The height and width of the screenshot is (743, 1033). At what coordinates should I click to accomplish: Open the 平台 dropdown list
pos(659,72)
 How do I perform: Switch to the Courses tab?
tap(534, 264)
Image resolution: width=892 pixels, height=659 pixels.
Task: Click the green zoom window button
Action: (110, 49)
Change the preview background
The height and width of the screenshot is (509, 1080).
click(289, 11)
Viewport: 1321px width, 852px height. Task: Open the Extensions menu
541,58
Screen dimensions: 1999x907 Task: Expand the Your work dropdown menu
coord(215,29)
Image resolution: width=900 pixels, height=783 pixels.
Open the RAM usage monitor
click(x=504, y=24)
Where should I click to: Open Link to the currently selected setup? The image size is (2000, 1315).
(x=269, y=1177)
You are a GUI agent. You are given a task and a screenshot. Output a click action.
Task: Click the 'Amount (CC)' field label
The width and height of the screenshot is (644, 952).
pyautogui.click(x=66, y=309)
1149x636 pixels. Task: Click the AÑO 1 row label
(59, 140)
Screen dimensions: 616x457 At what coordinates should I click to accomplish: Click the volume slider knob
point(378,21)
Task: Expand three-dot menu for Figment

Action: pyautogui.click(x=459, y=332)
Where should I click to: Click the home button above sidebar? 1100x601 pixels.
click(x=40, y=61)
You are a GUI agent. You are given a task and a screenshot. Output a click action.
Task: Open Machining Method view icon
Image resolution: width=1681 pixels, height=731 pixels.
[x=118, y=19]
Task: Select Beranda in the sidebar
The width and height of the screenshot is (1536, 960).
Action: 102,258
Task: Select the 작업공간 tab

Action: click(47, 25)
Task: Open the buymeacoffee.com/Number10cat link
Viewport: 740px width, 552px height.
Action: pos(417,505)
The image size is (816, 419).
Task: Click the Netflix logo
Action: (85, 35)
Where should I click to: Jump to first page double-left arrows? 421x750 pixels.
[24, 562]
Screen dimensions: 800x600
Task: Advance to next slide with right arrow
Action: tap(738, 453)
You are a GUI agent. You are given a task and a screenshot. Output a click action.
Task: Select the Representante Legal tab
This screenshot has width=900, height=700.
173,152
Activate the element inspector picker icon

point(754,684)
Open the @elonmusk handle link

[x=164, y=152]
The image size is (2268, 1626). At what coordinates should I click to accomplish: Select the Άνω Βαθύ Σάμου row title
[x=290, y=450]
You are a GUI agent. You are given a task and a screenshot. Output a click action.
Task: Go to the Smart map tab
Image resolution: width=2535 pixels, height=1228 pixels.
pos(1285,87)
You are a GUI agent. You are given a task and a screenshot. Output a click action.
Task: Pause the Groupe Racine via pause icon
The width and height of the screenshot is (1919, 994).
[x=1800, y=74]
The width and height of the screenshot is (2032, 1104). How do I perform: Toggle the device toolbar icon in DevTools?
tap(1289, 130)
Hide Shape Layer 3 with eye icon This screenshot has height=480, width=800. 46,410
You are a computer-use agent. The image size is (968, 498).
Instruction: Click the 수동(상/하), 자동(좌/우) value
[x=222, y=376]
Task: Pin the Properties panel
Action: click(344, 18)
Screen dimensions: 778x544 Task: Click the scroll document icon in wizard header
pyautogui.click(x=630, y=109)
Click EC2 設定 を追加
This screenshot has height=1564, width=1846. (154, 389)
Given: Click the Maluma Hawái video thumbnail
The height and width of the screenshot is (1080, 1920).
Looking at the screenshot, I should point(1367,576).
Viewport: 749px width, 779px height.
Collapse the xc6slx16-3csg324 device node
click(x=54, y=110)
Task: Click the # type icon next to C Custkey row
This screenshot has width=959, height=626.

+--

Please rewrite the part of the items that opens with the line containing "Where should I click to: Click" and closes with the line containing "[x=118, y=19]", replacing "home button" with "back button" and leaving everything else unchanged. Return only those lines.

### EXERCISE SOLUTION
Where should I click to: Click the back button above sidebar? 1100x601 pixels.
click(x=40, y=61)
You are a GUI agent. You are given a task and a screenshot. Output a click action.
Task: Open Machining Method view icon
Image resolution: width=1681 pixels, height=731 pixels.
[x=118, y=19]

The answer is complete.